Very conservative and status quo! BLeh. ...
---Haha, I thought you might feel that way. I wasn't thinking of violence or the elimination of democracy though. He just seemed a little too comfortable with the way things were. Thanks for the suggestion of "Trotsky and the Wild Orchids.” It has clarified even more my political differences with Rorty and has saved us both from a multipage political response I was putting together in response to you both here and in your essay "Two Uses of "We"." :) I’ll just leave it as a difference of opinion and move on.
In reply to (5-7)...
---I had no idea about the Kantian connection (never read him), I was just trying to put it all into words. Interesting that "the desire is satisfied through the act of writing (that self)." Besides the actual thinking required to write/create a coherent self, I imagine this is also in part due to something physically written having a considerable level of permanence that can be referred back to and that helps to give the illusion(?) of transcendent coherence due to that permanence? Even these discussions have forced me to clarify my own thinking while at the same time providing a record of that thinking which I can look back on to provide clarity later on and which allows me to believe/claim that I have some kind of personal coherence as a result of putting these words to paper and claiming they are “me.”
You’ve culled some good material to consider...
---See my comments on your essay "Two Uses of "We"."
I think there are at least two tensions in what you’ve put your finger on...
---I like this. I'd never viewed “Two Dogmas of Empiricism” in this light and it's been A LONG time since I read it anyways. I address this more in my comments on your essay "Two Uses of "We"."
That’s one tension, but the second is what you mainly focus on...

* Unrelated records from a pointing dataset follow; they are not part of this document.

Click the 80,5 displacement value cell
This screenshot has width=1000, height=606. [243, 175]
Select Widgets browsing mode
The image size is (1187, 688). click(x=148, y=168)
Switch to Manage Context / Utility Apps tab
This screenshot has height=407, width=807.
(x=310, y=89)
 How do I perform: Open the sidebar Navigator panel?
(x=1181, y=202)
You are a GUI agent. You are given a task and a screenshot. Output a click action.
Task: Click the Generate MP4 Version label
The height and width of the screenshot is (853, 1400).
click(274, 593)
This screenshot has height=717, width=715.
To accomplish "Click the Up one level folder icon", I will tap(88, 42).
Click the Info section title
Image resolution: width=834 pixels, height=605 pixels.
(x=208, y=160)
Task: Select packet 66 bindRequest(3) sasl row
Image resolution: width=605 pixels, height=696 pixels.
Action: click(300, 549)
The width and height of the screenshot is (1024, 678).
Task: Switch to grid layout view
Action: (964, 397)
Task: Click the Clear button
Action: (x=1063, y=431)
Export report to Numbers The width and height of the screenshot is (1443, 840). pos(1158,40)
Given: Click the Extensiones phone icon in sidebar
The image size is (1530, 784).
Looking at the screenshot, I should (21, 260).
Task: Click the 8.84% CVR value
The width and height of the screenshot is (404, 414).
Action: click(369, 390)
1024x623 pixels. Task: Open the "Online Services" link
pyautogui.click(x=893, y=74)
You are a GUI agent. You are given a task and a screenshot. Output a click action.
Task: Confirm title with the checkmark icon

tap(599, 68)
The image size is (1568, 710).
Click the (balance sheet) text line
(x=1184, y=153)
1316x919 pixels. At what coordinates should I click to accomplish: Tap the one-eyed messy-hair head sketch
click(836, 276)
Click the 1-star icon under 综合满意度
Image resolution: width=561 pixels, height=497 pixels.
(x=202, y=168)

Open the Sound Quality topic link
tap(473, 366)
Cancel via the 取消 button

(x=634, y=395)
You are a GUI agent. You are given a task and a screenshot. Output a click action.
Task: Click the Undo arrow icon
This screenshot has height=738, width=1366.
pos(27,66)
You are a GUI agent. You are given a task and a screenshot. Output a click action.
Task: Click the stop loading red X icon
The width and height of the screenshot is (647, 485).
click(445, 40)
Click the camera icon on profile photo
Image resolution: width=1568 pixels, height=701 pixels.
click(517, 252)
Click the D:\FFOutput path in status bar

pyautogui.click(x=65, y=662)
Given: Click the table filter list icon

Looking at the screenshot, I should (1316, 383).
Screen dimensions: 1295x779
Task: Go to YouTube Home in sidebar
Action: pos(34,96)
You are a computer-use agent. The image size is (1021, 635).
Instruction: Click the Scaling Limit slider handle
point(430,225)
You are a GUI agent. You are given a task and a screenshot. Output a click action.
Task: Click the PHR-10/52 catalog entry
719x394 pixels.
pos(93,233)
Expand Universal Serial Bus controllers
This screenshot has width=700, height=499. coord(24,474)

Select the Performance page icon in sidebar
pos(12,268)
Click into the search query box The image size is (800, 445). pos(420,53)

---This is definitely along the lines of what I'm thinking. I have some more thoughts in "Two Uses of "We"."
Thanks,
NathanK
I have one comment about your note about the desire for "transcendence" being satisfied through the act of writing as being in part because of the physicality of a piece of writing. I was more referring to, following Rorty and Nehamas, a Nietzschean desire for self-creation enacted in writing, which bares some relationship to the fact that a piece of writing is external to our fluctuating minds. The relationship between writing and thinking is, however, interestingly complex, and tying Nietzsche's very modern notion of self-creation to it seems dangerous ahead of more thought. But, ya' know, the idea of "literary immortality" is very old, as well as Plato's attack on writing in the Phaedrus. While Rorty, I don't think, had writing as a technology (that usurped primary oral cultures and all that) in mind, it's very useful to think about in considering how we use our thoughts on paper (or really nowadays, FacePage) to reflect back at us a self, one we don't always find very pleasing.